### About this exercise
Can you output every one of the rows below verbatim, keeping each line unchanged?

------------

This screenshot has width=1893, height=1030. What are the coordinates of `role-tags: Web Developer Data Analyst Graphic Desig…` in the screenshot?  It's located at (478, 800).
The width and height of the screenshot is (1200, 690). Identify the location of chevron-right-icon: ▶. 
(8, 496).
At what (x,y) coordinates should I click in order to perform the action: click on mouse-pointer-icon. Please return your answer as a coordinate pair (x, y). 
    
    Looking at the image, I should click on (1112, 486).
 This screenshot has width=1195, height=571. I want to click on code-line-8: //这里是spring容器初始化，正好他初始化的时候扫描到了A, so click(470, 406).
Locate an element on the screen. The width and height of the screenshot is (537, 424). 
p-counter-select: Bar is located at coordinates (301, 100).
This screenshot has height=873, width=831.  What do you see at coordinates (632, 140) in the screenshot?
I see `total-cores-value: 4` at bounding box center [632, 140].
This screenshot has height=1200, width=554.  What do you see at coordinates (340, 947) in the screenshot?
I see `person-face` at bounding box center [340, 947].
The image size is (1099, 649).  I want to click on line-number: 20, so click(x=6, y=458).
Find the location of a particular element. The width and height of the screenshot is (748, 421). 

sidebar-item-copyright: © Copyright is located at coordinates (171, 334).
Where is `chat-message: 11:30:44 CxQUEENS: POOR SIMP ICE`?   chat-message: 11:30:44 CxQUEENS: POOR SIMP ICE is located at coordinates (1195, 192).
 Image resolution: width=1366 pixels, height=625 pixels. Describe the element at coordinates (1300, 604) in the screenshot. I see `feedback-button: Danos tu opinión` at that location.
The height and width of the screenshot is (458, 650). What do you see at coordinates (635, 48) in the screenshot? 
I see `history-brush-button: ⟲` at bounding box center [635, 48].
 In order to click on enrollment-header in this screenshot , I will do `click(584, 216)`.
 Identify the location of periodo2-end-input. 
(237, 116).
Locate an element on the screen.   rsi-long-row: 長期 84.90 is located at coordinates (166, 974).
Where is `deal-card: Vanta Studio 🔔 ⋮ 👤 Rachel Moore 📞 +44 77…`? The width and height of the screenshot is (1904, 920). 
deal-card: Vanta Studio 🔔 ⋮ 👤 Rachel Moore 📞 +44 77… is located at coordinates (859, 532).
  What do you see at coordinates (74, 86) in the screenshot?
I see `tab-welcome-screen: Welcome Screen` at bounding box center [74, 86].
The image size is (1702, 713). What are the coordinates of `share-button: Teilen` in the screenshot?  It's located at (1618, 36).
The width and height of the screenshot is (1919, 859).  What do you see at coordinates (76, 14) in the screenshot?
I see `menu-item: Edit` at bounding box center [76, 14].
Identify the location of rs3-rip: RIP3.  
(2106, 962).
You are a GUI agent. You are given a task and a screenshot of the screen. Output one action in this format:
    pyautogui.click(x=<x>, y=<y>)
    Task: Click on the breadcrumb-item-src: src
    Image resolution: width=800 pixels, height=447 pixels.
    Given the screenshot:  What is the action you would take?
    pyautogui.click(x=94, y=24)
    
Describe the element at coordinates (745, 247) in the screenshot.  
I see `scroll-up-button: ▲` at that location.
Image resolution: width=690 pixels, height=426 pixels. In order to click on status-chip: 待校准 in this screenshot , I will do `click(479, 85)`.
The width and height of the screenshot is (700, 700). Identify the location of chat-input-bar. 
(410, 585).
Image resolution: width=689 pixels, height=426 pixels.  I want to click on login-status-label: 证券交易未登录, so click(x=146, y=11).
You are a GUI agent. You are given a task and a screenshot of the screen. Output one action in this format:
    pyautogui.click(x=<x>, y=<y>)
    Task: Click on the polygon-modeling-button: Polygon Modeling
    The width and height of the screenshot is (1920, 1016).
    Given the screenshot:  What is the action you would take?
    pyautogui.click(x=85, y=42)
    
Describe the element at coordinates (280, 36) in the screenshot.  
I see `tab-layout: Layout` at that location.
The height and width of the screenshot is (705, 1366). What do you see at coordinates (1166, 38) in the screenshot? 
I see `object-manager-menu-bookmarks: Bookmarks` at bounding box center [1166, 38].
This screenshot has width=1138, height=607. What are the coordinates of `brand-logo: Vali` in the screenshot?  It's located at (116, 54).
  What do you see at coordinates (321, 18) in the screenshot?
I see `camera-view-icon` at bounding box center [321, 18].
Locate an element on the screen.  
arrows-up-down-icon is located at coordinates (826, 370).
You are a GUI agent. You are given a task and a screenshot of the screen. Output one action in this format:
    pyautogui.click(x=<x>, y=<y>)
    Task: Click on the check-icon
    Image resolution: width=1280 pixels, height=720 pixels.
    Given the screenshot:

------------

### Answer to the problem
This screenshot has width=1893, height=1030. What are the coordinates of `role-tags: Web Developer Data Analyst Graphic Desig…` in the screenshot?  It's located at (478, 800).
The width and height of the screenshot is (1200, 690). Identify the location of chevron-right-icon: ▶. 
(8, 496).
At what (x,y) coordinates should I click in order to perform the action: click on mouse-pointer-icon. Please return your answer as a coordinate pair (x, y). 
    
    Looking at the image, I should click on (1112, 486).
 This screenshot has width=1195, height=571. I want to click on code-line-8: //这里是spring容器初始化，正好他初始化的时候扫描到了A, so click(470, 406).
Locate an element on the screen. The width and height of the screenshot is (537, 424). 
p-counter-select: Bar is located at coordinates (301, 100).
This screenshot has height=873, width=831.  What do you see at coordinates (632, 140) in the screenshot?
I see `total-cores-value: 4` at bounding box center [632, 140].
This screenshot has height=1200, width=554.  What do you see at coordinates (340, 947) in the screenshot?
I see `person-face` at bounding box center [340, 947].
The image size is (1099, 649).  I want to click on line-number: 20, so click(x=6, y=458).
Find the location of a particular element. The width and height of the screenshot is (748, 421). 

sidebar-item-copyright: © Copyright is located at coordinates (171, 334).
Where is `chat-message: 11:30:44 CxQUEENS: POOR SIMP ICE`?   chat-message: 11:30:44 CxQUEENS: POOR SIMP ICE is located at coordinates (1195, 192).
 Image resolution: width=1366 pixels, height=625 pixels. Describe the element at coordinates (1300, 604) in the screenshot. I see `feedback-button: Danos tu opinión` at that location.
The height and width of the screenshot is (458, 650). What do you see at coordinates (635, 48) in the screenshot? 
I see `history-brush-button: ⟲` at bounding box center [635, 48].
 In order to click on enrollment-header in this screenshot , I will do `click(584, 216)`.
 Identify the location of periodo2-end-input. 
(237, 116).
Locate an element on the screen.   rsi-long-row: 長期 84.90 is located at coordinates (166, 974).
Where is `deal-card: Vanta Studio 🔔 ⋮ 👤 Rachel Moore 📞 +44 77…`? The width and height of the screenshot is (1904, 920). 
deal-card: Vanta Studio 🔔 ⋮ 👤 Rachel Moore 📞 +44 77… is located at coordinates (859, 532).
  What do you see at coordinates (74, 86) in the screenshot?
I see `tab-welcome-screen: Welcome Screen` at bounding box center [74, 86].
The image size is (1702, 713). What are the coordinates of `share-button: Teilen` in the screenshot?  It's located at (1618, 36).
The width and height of the screenshot is (1919, 859).  What do you see at coordinates (76, 14) in the screenshot?
I see `menu-item: Edit` at bounding box center [76, 14].
Identify the location of rs3-rip: RIP3.  
(2106, 962).
You are a GUI agent. You are given a task and a screenshot of the screen. Output one action in this format:
    pyautogui.click(x=<x>, y=<y>)
    Task: Click on the breadcrumb-item-src: src
    Image resolution: width=800 pixels, height=447 pixels.
    Given the screenshot:  What is the action you would take?
    pyautogui.click(x=94, y=24)
    
Describe the element at coordinates (745, 247) in the screenshot.  
I see `scroll-up-button: ▲` at that location.
Image resolution: width=690 pixels, height=426 pixels. In order to click on status-chip: 待校准 in this screenshot , I will do `click(479, 85)`.
The width and height of the screenshot is (700, 700). Identify the location of chat-input-bar. 
(410, 585).
Image resolution: width=689 pixels, height=426 pixels.  I want to click on login-status-label: 证券交易未登录, so click(x=146, y=11).
You are a GUI agent. You are given a task and a screenshot of the screen. Output one action in this format:
    pyautogui.click(x=<x>, y=<y>)
    Task: Click on the polygon-modeling-button: Polygon Modeling
    The width and height of the screenshot is (1920, 1016).
    Given the screenshot:  What is the action you would take?
    pyautogui.click(x=85, y=42)
    
Describe the element at coordinates (280, 36) in the screenshot.  
I see `tab-layout: Layout` at that location.
The height and width of the screenshot is (705, 1366). What do you see at coordinates (1166, 38) in the screenshot? 
I see `object-manager-menu-bookmarks: Bookmarks` at bounding box center [1166, 38].
This screenshot has width=1138, height=607. What are the coordinates of `brand-logo: Vali` in the screenshot?  It's located at (116, 54).
  What do you see at coordinates (321, 18) in the screenshot?
I see `camera-view-icon` at bounding box center [321, 18].
Locate an element on the screen.  
arrows-up-down-icon is located at coordinates (826, 370).
You are a GUI agent. You are given a task and a screenshot of the screen. Output one action in this format:
    pyautogui.click(x=<x>, y=<y>)
    Task: Click on the check-icon
    Image resolution: width=1280 pixels, height=720 pixels.
    Given the screenshot:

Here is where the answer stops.